▼▼▼

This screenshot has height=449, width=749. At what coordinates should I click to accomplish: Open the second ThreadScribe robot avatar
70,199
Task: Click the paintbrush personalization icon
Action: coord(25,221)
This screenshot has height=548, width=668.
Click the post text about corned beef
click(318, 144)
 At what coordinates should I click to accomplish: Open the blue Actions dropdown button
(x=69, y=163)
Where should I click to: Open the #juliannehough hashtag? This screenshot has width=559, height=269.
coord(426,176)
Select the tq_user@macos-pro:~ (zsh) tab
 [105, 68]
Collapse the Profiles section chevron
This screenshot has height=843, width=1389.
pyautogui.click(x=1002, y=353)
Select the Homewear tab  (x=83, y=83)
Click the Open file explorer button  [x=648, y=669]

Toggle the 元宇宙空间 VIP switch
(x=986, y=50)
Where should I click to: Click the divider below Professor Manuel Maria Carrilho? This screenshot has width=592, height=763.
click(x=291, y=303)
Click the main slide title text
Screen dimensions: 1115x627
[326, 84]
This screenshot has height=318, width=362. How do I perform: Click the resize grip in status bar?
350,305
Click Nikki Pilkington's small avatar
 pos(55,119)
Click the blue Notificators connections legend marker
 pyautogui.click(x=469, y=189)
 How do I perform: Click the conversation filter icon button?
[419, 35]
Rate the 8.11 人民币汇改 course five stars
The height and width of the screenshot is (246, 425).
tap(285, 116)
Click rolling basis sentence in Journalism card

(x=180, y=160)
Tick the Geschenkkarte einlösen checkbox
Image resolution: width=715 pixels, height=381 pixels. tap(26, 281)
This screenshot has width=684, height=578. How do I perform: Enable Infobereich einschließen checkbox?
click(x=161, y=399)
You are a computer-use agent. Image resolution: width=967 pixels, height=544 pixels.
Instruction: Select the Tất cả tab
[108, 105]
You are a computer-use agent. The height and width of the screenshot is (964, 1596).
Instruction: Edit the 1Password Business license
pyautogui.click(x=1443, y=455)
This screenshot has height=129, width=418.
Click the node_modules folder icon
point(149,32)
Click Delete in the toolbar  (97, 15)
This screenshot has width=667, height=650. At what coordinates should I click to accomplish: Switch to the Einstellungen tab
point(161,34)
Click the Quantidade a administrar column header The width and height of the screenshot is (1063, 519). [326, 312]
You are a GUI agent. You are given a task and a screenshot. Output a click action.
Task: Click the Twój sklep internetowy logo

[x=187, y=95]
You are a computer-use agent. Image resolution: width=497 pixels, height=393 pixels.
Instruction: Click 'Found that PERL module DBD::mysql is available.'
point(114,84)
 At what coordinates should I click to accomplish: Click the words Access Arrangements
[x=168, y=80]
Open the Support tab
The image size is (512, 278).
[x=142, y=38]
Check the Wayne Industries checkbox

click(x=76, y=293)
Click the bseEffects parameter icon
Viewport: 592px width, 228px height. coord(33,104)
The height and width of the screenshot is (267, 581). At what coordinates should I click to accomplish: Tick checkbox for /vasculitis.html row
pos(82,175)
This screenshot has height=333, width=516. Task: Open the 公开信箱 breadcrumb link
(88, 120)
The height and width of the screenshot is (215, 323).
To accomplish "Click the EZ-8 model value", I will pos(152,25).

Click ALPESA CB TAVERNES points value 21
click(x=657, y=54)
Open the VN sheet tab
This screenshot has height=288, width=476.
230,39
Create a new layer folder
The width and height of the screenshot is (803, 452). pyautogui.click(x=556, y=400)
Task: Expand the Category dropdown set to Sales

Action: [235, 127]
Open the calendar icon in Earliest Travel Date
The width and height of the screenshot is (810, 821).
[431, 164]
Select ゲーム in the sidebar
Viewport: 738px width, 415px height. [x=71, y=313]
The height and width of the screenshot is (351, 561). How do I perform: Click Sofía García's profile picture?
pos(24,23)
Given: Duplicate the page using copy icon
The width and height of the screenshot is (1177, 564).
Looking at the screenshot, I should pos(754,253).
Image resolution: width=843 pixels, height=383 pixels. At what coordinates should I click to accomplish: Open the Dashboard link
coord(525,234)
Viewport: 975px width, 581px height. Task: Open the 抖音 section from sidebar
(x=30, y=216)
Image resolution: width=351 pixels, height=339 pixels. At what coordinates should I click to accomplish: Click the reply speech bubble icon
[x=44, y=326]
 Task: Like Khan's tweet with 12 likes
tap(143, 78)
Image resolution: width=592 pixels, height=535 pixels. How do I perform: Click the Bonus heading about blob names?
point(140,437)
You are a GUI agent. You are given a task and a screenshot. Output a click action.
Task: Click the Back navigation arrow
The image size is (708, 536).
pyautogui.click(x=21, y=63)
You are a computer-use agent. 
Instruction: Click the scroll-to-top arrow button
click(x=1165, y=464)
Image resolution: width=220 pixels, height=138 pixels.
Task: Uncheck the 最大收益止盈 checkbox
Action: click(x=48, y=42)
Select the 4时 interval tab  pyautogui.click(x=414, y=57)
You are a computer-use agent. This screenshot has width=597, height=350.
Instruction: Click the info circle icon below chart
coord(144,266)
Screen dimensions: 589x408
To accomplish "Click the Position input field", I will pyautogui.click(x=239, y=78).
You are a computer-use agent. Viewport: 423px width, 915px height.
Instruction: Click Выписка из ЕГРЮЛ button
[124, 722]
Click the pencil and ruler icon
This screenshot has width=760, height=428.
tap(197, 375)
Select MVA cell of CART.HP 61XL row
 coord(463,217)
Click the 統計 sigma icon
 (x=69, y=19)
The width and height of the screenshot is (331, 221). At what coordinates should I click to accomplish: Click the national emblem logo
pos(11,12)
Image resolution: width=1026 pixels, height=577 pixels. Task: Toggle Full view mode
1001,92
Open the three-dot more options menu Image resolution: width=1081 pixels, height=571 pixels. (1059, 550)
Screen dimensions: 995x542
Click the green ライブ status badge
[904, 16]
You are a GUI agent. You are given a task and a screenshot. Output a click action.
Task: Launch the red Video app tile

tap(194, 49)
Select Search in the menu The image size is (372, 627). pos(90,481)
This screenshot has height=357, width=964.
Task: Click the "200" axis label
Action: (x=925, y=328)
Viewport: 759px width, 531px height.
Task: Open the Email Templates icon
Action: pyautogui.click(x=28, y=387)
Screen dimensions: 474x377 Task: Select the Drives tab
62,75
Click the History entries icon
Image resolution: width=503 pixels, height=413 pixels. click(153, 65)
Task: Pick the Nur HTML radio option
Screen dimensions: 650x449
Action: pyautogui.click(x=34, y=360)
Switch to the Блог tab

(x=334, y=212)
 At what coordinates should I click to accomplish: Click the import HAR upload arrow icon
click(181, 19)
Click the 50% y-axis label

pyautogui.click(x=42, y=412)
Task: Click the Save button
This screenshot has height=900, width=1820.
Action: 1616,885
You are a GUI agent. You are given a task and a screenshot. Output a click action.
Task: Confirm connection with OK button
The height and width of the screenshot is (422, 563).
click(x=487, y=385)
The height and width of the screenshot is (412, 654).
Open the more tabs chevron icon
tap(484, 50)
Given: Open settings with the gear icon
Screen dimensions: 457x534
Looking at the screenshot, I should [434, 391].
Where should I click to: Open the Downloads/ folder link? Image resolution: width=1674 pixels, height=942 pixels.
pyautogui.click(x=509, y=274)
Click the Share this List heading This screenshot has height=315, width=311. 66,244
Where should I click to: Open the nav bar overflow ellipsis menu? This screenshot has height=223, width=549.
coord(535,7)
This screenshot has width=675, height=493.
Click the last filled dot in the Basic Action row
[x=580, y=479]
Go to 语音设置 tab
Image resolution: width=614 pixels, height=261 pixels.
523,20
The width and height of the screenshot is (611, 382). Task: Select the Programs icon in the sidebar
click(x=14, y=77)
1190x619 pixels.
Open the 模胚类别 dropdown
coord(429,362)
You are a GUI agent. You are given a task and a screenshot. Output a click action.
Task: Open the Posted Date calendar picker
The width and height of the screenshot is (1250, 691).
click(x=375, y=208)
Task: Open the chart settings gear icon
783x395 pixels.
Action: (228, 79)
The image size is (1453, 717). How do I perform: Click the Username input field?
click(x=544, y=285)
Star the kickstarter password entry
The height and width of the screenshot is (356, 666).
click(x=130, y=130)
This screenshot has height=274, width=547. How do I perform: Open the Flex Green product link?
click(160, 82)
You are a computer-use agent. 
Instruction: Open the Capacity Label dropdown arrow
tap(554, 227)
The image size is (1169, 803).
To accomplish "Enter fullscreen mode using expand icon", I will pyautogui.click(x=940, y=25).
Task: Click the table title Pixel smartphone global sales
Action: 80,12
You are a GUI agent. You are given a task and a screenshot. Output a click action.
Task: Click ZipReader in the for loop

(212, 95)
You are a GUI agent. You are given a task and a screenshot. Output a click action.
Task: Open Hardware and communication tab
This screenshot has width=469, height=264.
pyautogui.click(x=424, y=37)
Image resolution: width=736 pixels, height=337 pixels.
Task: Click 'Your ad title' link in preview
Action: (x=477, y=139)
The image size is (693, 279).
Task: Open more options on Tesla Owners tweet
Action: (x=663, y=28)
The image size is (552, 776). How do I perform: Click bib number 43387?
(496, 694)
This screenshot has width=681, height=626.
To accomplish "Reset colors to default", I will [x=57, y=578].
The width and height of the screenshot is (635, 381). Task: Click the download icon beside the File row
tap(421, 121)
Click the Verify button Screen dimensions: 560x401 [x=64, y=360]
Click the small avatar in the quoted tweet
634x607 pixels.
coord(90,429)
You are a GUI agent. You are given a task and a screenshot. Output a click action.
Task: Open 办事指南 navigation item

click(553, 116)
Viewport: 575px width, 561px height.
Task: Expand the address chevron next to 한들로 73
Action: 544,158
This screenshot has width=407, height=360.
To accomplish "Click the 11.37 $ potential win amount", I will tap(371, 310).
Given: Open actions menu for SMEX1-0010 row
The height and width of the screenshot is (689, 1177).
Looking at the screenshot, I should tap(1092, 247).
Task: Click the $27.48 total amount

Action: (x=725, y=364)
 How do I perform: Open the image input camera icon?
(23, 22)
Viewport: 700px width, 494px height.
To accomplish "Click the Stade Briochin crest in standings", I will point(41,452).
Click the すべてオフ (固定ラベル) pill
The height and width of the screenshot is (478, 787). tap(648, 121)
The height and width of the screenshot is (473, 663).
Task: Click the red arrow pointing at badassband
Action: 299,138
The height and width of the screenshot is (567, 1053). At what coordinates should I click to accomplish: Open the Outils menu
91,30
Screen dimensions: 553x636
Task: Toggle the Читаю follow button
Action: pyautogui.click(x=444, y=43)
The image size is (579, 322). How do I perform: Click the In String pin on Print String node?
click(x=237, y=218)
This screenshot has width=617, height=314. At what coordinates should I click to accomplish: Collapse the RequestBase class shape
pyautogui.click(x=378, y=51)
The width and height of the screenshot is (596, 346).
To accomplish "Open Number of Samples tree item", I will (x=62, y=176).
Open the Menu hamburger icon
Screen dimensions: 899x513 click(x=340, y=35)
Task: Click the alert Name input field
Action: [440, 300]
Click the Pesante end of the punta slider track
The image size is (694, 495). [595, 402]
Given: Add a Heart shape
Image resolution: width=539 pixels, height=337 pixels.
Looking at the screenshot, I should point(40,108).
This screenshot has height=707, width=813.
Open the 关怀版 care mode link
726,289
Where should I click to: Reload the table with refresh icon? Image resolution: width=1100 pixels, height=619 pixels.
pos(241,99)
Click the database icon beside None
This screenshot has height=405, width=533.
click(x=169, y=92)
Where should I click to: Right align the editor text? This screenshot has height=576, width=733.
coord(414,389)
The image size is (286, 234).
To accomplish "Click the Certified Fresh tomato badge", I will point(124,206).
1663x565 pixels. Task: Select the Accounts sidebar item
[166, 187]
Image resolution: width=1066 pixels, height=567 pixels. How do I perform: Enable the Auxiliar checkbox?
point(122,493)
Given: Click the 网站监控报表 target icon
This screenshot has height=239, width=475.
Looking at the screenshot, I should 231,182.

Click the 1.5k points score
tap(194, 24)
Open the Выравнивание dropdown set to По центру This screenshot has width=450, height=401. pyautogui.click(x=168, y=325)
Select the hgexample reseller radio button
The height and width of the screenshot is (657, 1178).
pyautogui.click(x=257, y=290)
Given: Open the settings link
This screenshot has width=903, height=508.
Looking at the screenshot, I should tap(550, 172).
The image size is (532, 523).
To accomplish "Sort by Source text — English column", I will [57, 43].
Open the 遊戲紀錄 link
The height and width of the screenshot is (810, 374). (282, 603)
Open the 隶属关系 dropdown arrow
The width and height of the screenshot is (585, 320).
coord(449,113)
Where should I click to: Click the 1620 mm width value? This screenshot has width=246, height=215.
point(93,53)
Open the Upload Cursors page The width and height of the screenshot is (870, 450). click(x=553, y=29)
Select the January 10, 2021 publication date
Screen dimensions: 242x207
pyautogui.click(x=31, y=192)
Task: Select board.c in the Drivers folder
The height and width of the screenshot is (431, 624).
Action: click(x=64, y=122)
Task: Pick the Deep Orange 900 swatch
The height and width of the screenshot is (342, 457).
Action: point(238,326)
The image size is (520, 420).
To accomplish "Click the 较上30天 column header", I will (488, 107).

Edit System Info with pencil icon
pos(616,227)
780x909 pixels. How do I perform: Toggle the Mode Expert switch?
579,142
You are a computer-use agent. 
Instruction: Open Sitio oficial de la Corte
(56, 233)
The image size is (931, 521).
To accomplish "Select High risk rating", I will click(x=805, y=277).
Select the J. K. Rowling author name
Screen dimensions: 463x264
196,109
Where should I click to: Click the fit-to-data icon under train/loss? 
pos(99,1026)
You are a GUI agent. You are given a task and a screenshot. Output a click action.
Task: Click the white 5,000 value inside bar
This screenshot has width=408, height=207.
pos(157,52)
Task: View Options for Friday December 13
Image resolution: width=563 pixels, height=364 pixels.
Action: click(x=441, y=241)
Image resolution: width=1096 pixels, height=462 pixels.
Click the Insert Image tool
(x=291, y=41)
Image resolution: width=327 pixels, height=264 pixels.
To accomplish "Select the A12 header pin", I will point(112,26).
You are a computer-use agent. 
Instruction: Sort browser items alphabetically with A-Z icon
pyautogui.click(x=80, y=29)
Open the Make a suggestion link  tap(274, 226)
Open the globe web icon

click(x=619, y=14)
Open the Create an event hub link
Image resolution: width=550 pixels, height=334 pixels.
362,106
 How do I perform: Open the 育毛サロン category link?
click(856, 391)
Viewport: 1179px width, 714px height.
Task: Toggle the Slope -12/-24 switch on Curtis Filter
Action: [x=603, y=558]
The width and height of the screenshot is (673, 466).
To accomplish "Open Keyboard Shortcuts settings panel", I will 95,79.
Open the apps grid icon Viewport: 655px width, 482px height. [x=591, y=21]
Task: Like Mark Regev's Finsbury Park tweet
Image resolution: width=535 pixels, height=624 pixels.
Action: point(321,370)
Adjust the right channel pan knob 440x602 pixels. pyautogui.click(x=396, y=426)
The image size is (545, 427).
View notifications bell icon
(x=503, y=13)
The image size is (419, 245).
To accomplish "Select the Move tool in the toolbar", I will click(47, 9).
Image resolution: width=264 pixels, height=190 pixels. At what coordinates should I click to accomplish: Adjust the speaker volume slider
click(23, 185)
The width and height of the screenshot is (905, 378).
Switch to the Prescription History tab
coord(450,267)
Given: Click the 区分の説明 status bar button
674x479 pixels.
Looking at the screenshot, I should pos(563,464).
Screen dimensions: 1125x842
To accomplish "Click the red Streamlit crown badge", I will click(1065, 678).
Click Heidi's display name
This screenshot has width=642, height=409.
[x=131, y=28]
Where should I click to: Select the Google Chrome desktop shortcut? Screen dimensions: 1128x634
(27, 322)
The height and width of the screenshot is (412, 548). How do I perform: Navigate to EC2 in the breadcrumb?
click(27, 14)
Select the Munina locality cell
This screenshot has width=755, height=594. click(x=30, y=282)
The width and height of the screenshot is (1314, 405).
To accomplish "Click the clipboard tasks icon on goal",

▲▲▲

__Task goal__. Reproduce only the lines above spanning from the line containing "The width and height of the screenshot is (673, 466)." through the line containing "Adjust the right", word for word.

__Answer section__.
The width and height of the screenshot is (673, 466).
To accomplish "Open Keyboard Shortcuts settings panel", I will 95,79.
Open the apps grid icon Viewport: 655px width, 482px height. [x=591, y=21]
Task: Like Mark Regev's Finsbury Park tweet
Image resolution: width=535 pixels, height=624 pixels.
Action: point(321,370)
Adjust the right channel pan knob 440x602 pixels. pyautogui.click(x=396, y=426)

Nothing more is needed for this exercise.